The team detected DNA from Yersinia pestis, the bacterium responsible for plague, in 18 of 46 individuals studied. That means nearly 40 percent of the remains carried evidence of infection. According to the researchers, this detection rate exceeds those reported from some medieval plague burial sites.

Evidence Suggests Early Plague Was Highly Lethal

Earlier research had indicated that ancient strains of Yersinia pestis lacked some of the genetic features that later allowed bubonic plague to spread efficiently through fleas and rodent hosts. Because of this, many scientists believed the earliest forms of the disease were unlikely to have triggered large or deadly outbreaks.

The new findings point in a different direction.

At the two largest cemeteries, researchers found an unusually large number of children and young teenagers among the dead. For decades, archaeologists had struggled to explain this pattern.

"The unusually high number of children and the short timespan was a real puzzle that we've been trying to solve since the 1990s. Finding out that plague was the cause is extraordinary, but it makes so much sense," says archaeologist Andrzej Weber of the University of Alberta, Principal Investigator of the Baikal Archaeology Project.

Radiocarbon dating revealed that many of the burials took place over a relatively brief period. In some cases, siblings or parents and children appear to have died around the same time and were buried together.

Unique Genetic Factor May Have Increased Severity

The researchers also identified a distinctive superantigen in the ancient plague strains. This toxin-producing genetic factor has not been found in later historic plague strains.

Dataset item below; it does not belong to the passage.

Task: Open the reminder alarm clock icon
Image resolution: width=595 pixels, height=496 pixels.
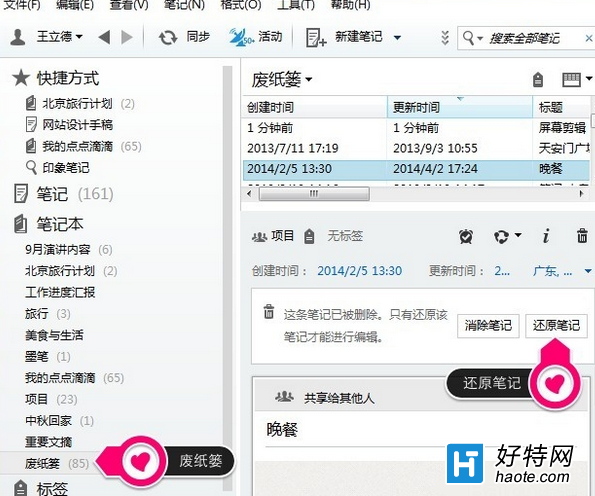Action: [x=466, y=236]
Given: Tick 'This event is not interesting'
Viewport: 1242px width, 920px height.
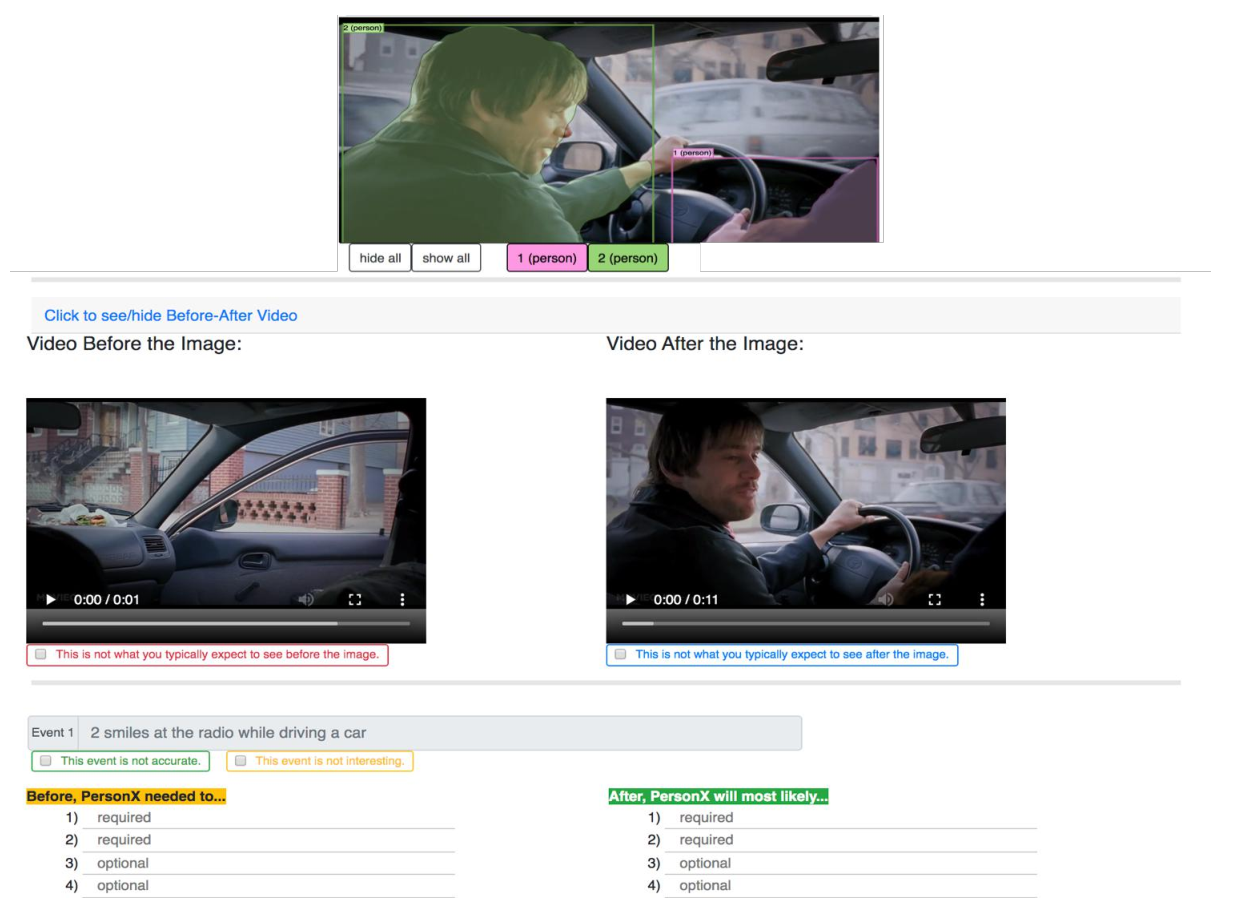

Superantigens can trigger powerful immune reactions and are linked to severe inflammatory responses, potentially making infections much more dangerous.

"This finding changes our understanding of the earliest plague outbreaks: Even before the bacterium evolved efficient flea-borne transmission, these ancient strains appear to have carried a potent combination of virulence factors that could make infection highly lethal," says senior author Martin Sikora, Associate Professor at the University of Copenhagen.

The results suggest that some of the earliest known plague outbreaks may have been every bit as deadly as later forms of the disease, particularly for children, despite lacking the flea-borne transmission mechanisms associated with bubonic plague.

Clues to the Origins of Plague

The study also adds support to the idea that plague first emerged in Central or North-East Asia before spreading across Eurasia through wild rodent populations.

Archaeological evidence indicates that the hunter-gatherers in the study had close contact with marmots, large burrowing rodents that still carry plague today. Researchers believe the disease may have passed directly from infected marmots to humans, triggering outbreaks in these prehistoric communities.